Where's the fire? Quantifying uncertainty in a wildfire threat model

Models of wildfire threat are often used in the management of fire-prone areas for purposes such as planning fire education campaigns and the deployment of fire prevention and suppression resources. While the use of spatial or geographic data is common to all wildfire threat models, the key question arises: Is the accuracy of the spatial data used in wildfire threat models sufficient for the intended decision-making purpose? To help answer this question, a quantitative uncertainty assessment technique was applied to a wildfire threat model used by the Country Fire Authority in Victoria, Australia. The technique simulates known or estimated spatial data error by modifying data values to represent the range of all probable errors present in the input dataset. The wildfire threat model is then run multiple times using these modified ‘error’ layers in order to simulate and observe the effect these errors have on the model outputs.

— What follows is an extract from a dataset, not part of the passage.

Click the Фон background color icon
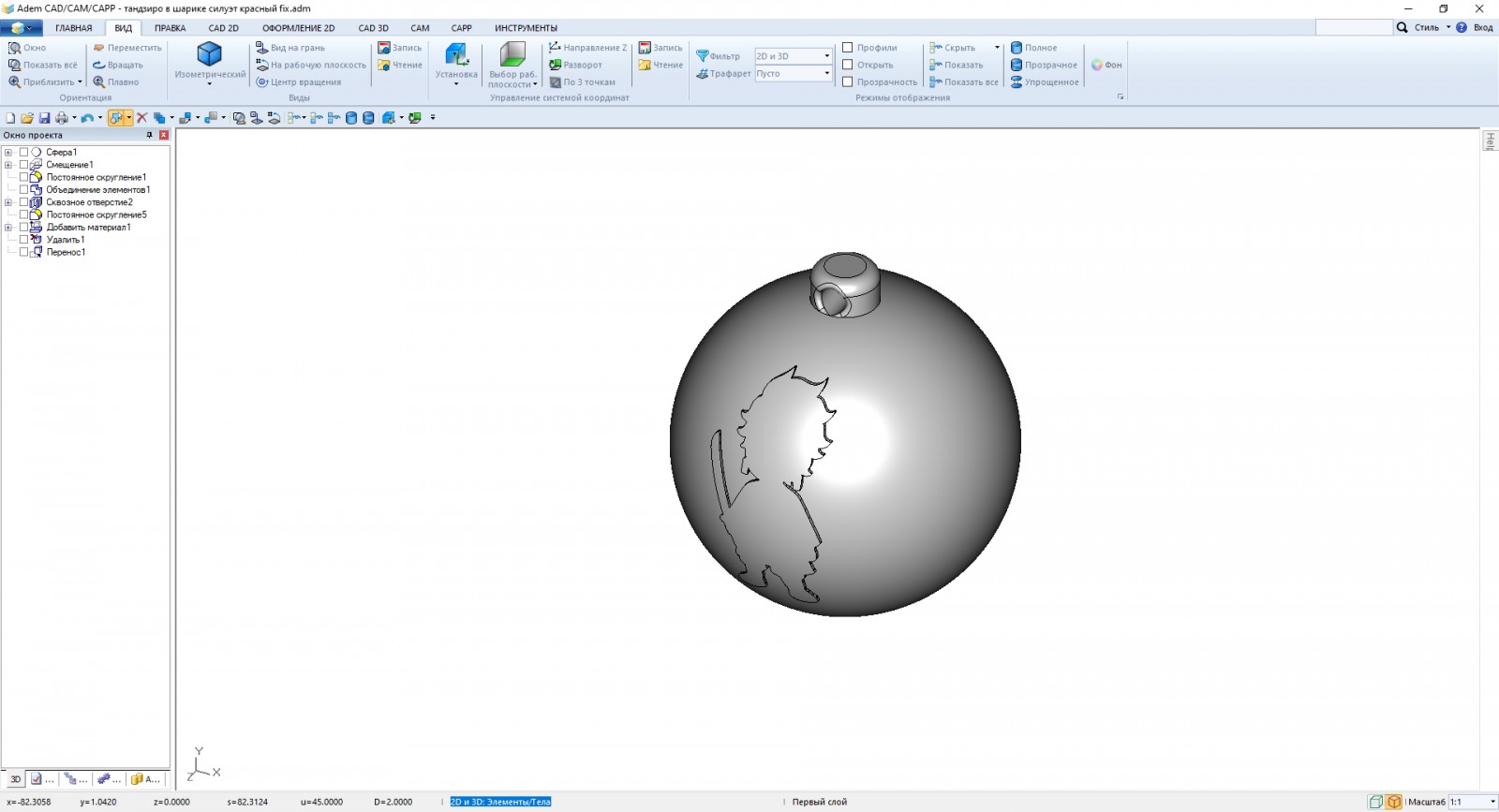The height and width of the screenshot is (812, 1499). [x=1106, y=65]
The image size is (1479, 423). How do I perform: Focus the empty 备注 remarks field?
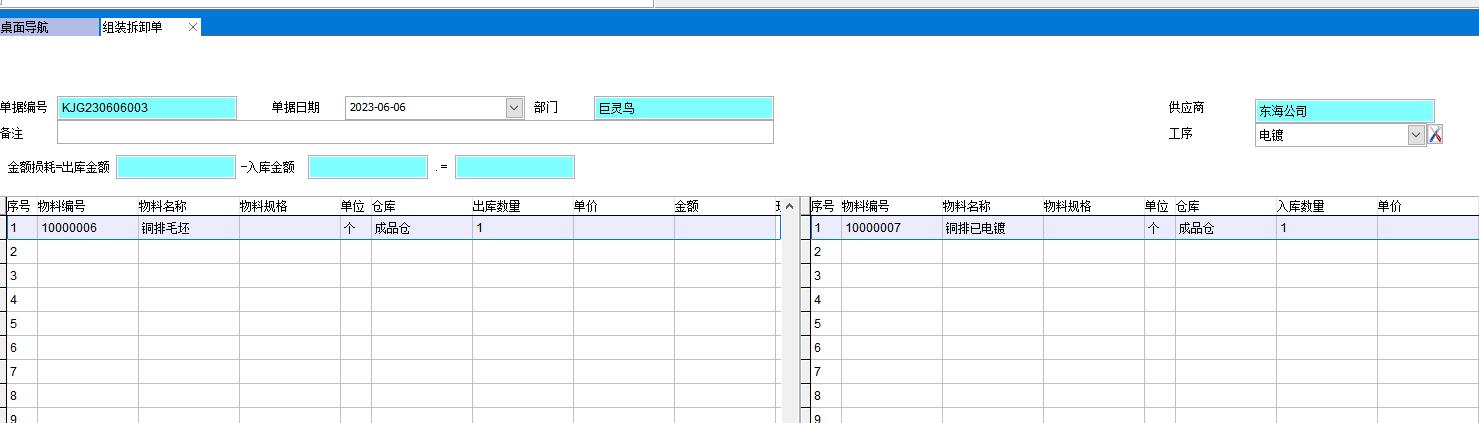415,133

For the model concerned, the results suggest that errors in digital elevation surfaces have only minimal impact upon the outputs, resulting in relatively stable wildfire management decisions. On the other hand inaccuracies in land cover maps (with implied differences in fuel load estimations) result in larger changes in the model outputs, whereas changes in fire weather data can result in highly unstable outputs. Knowledge of these effects can facilitate better wildfire management since any improvements that are to be made to the model’s accuracy can be focussed directly upon the problem datasets.